Joe Brady Cooks Up Methods to Thwart Would-Be Terrorists

Joe Brady

Joe Brady

Like many young people, Joe Brady spent some of his early years weighing career options. He started college at George Washington University in Washington, D.C. intending to become a medical doctor, switched to chemistry, then spent seven years cooking in pubs and Italian and French restaurants in his native Rhode Island. He finally returned to school at the University of Rhode Island and earned Master’s and Ph.D. degrees in analytical chemistry, specializing in explosives.

Today, Brady’s job in the Nonproliferation and Homeland Security Field Support Group of BNL’s Nonproliferation and National Security Department includes studying methods to detect and defeat explosive devices, as well as training others in those methods. He has worked with the FBI and the Transportation Security Administration to train security guards from New York airports to recognize and deal with potential terrorist threats and he has organized workshops at Brookhaven to share knowledge and techniques. 

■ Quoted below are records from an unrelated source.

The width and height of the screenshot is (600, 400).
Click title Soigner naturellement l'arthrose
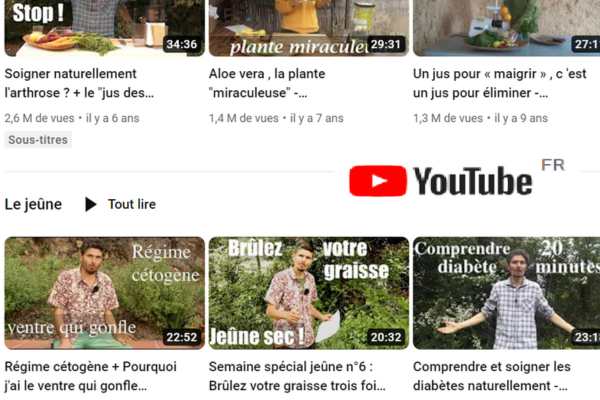point(79,83)
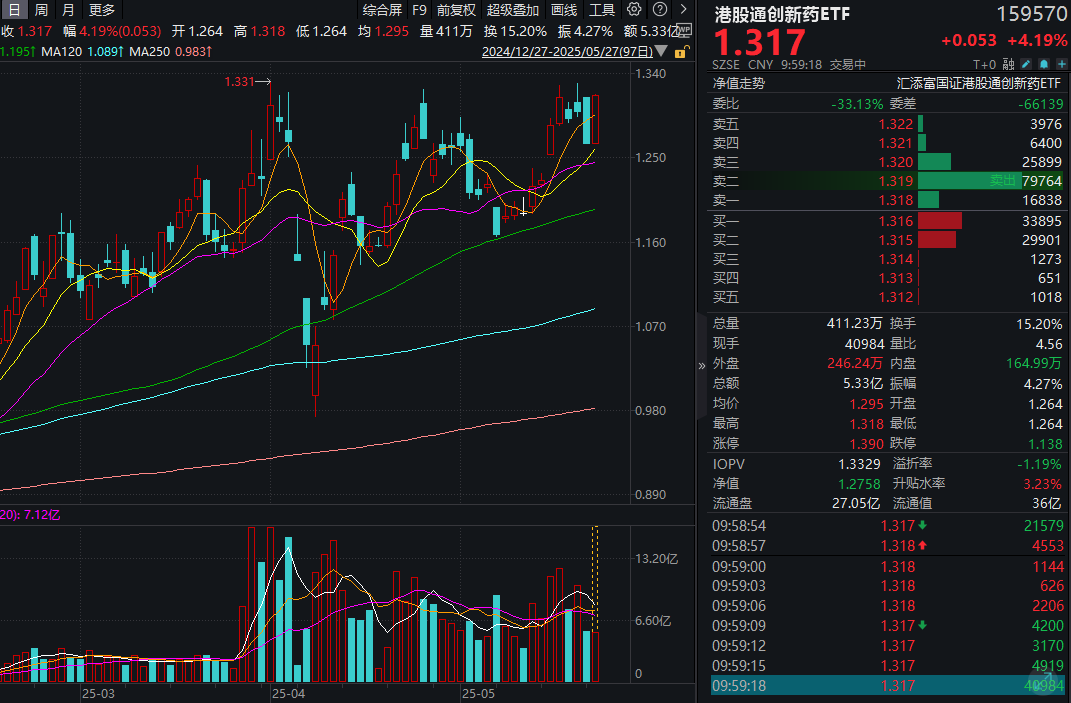1071x703 pixels.
Task: Click the T+0 trading badge
Action: coord(984,63)
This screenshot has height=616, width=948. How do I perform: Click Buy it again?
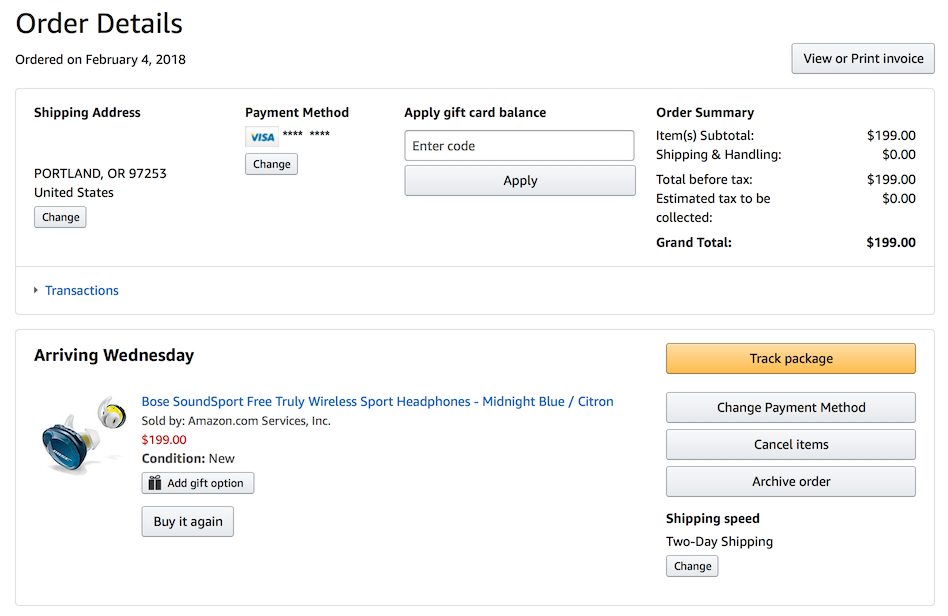[x=187, y=521]
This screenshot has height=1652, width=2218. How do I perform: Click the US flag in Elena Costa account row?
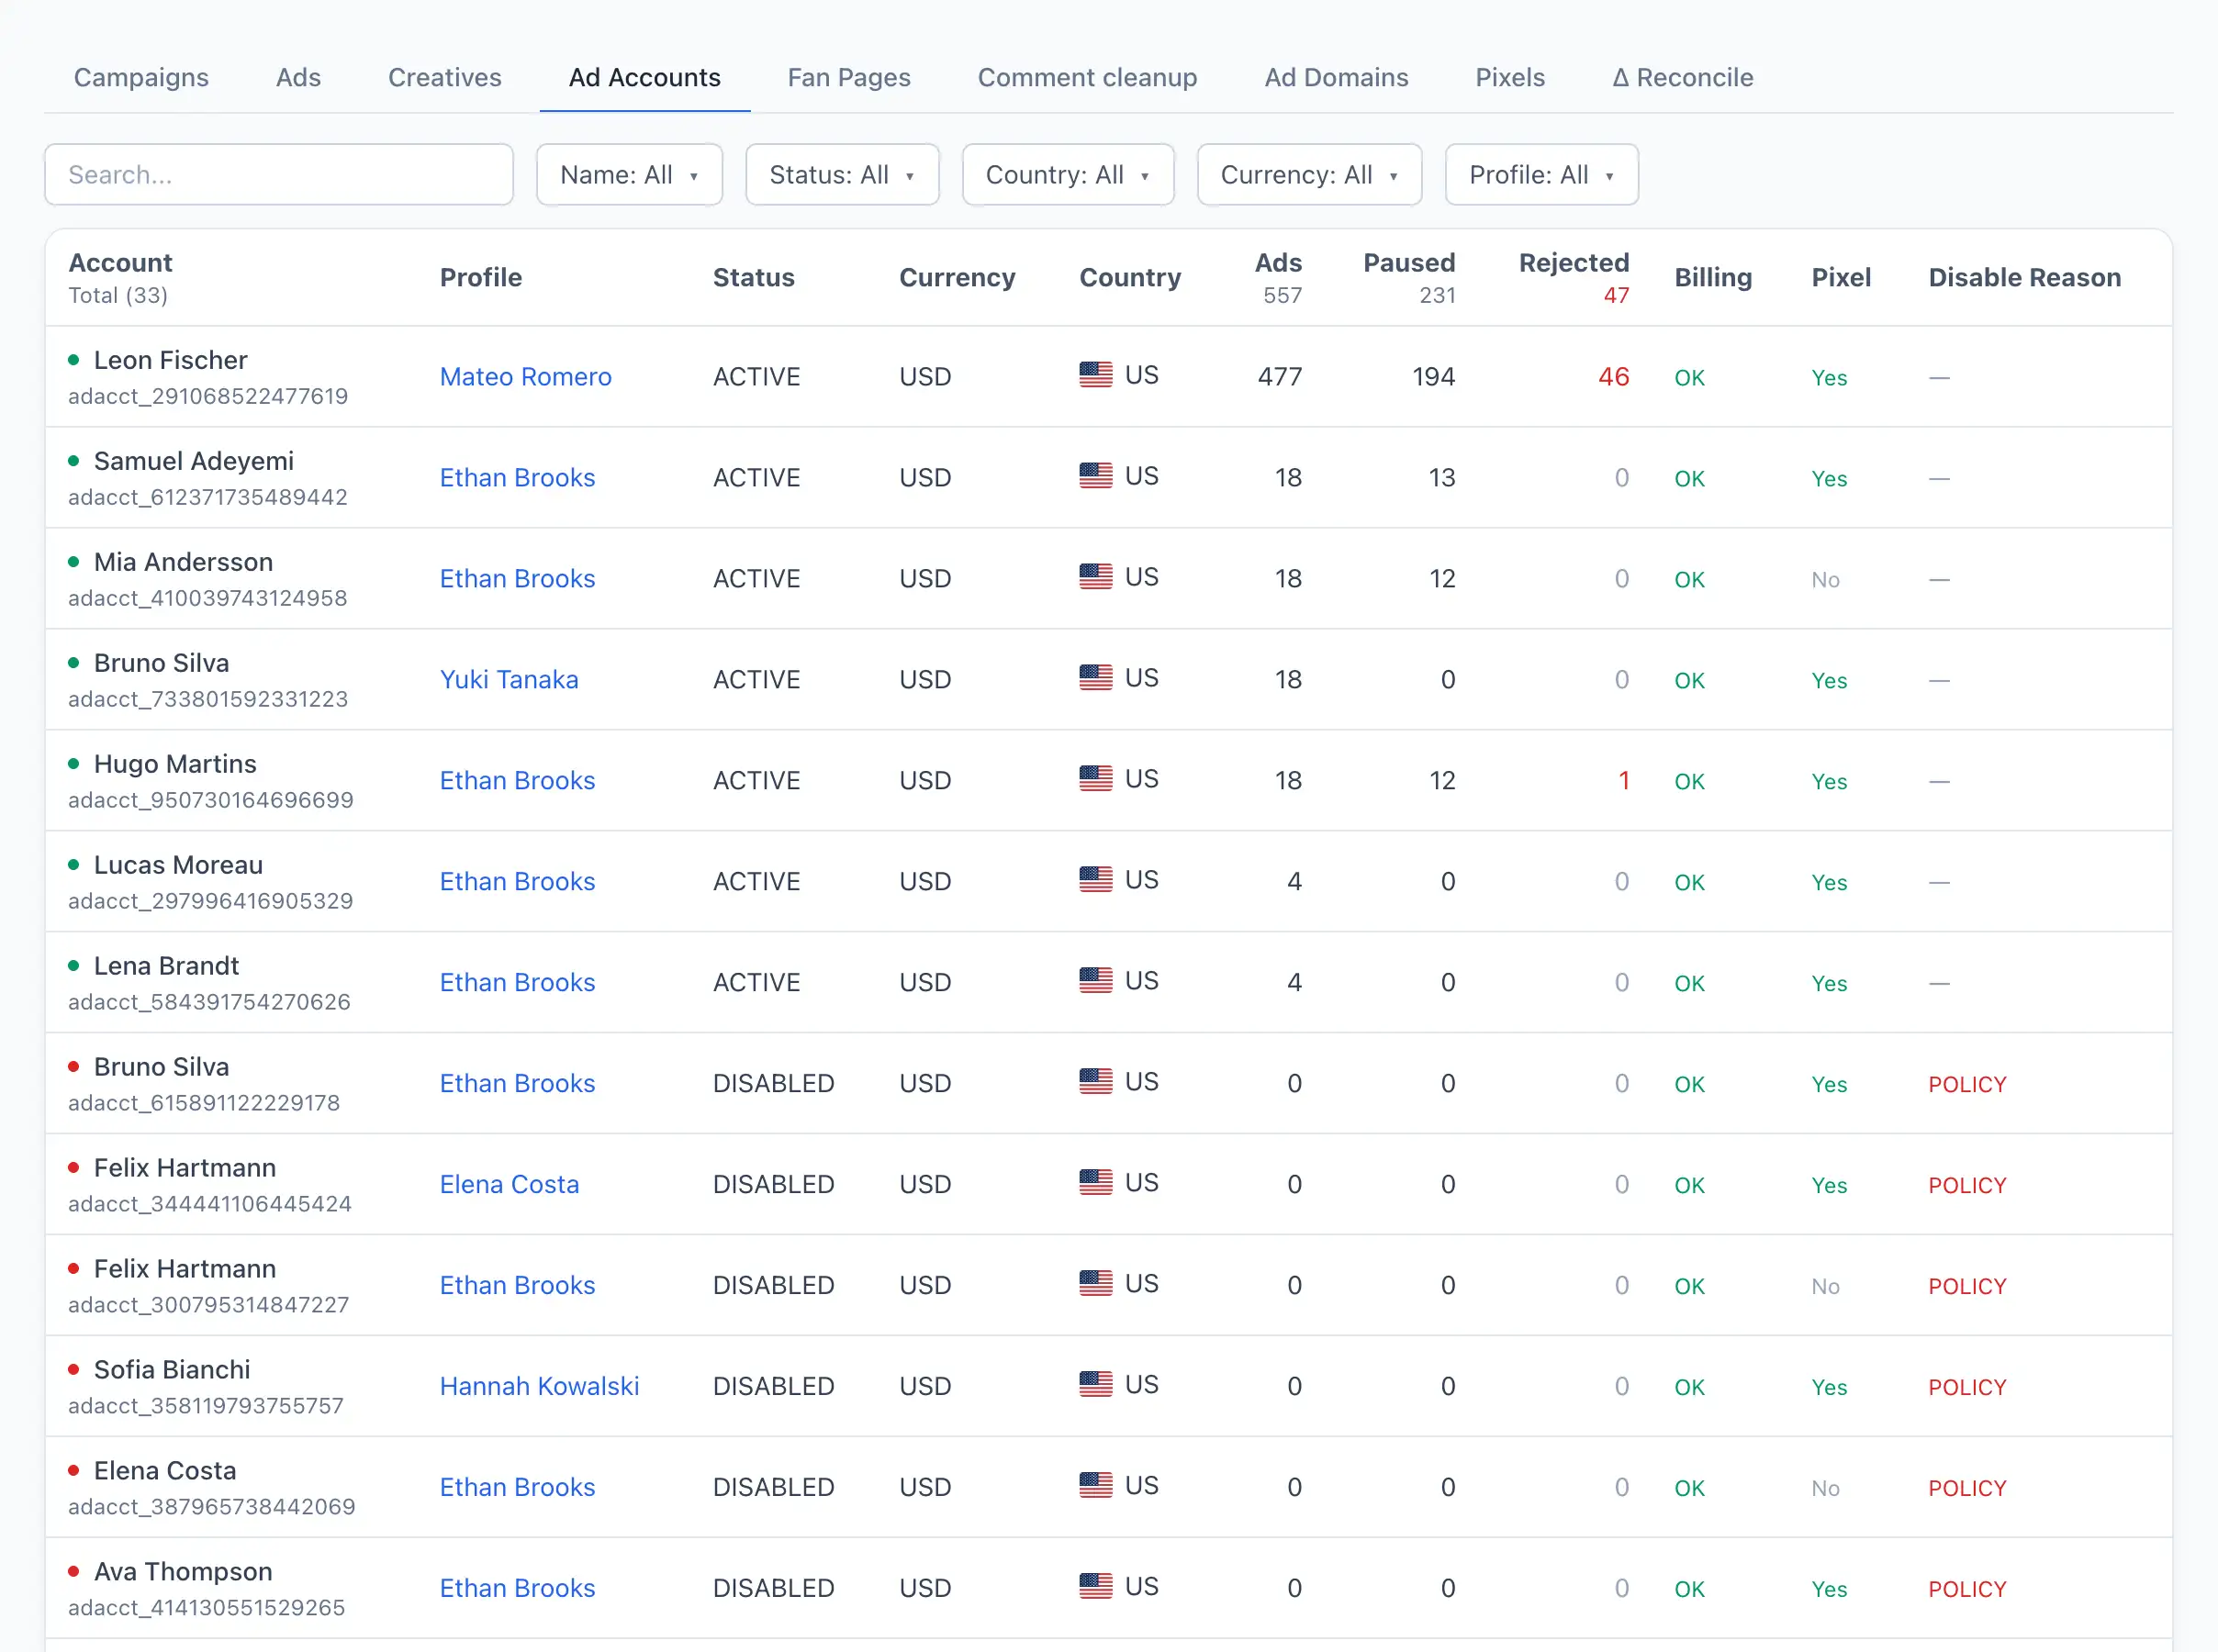tap(1095, 1485)
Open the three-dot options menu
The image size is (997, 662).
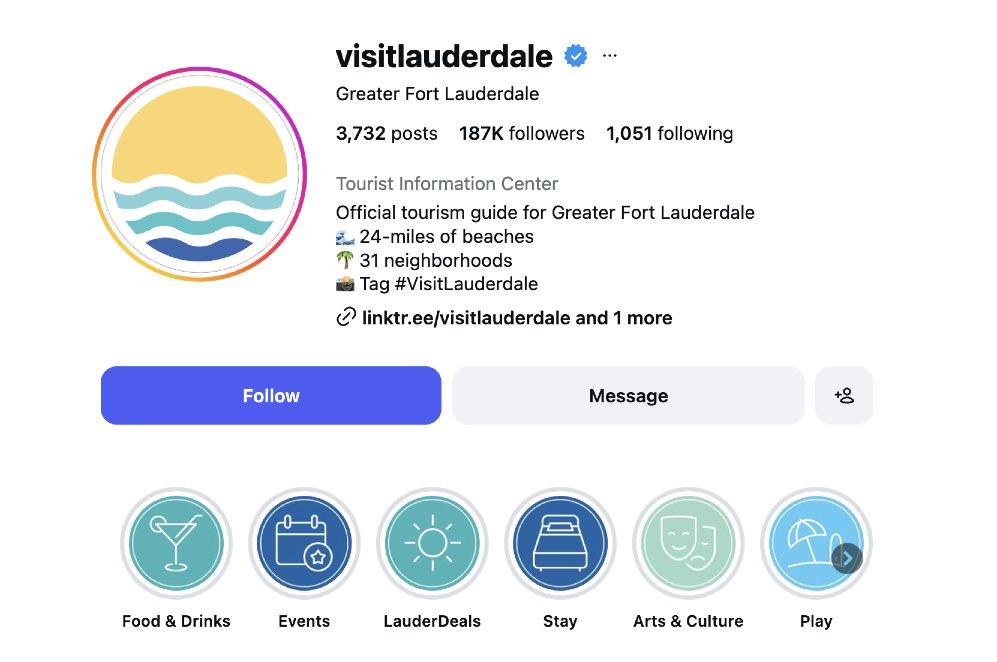[609, 56]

“The way I see it, we have three opportunities to defeat the bad guys,” he said. “We have an opportunity to interfere with them when they’re making a bomb, then we have the opportunity to detect it after they’ve made it, and we have the opportunity, if they do make it and deliver it somewhere, to make it not function as they intended. 

“The research that we would like to do here at Brookhaven includes denaturing the precursors — examining additives that prevent the use of commercially available materials as explosives,” he said. “We can also work on the detectors — bad guys are always coming up with new stuff or old stuff that they’re revisiting — to make sure that the detectors can see it, and then the third part is to be able get rid of it gently. Is there a way that we can stabilize it and remove it without it blowing up?”

In training sessions, law enforcement personnel and other first responders get a firsthand look at various potentially explosive materials and can see how they differ from similar substances that are harmless. 

Some of Brady’s work is in connection with the federal Securing the Cities (STC) program, which began in 2006 as a pilot project for the New York City region, providing equipment, tools and training through cooperative agreements to participating agencies. STC has provided many pieces of detection equipment, trained thousands of workers and conducted hundreds of drills. The program sends radiation monitoring equipment to Brookhaven for testing, repair and calibration. Brady and his colleagues, under group leader Carl Czajkowski, test and evaluate commercial as well as laboratory prototype radiation detectors with funding from the Department of Homeland Security. 

At Brookhaven for just one year, Brady has found it an interesting place to be.

“Just about every day you meet someone doing something that’s completely new to you,” he said. “There are a lot of people here and they’re all doing pretty cool stuff.”

He’s also glad to have found his niche at a place near the water.

“Growing up in Rhode Island, I really love the ocean,” he said. “That’s my career goal — to stay by the ocean.’ 

Brady also still cooks, just not professionally.

“There are definitely synergies between cooking and chemistry,” he said. “You mix stuff together and you get something better than what you started with!”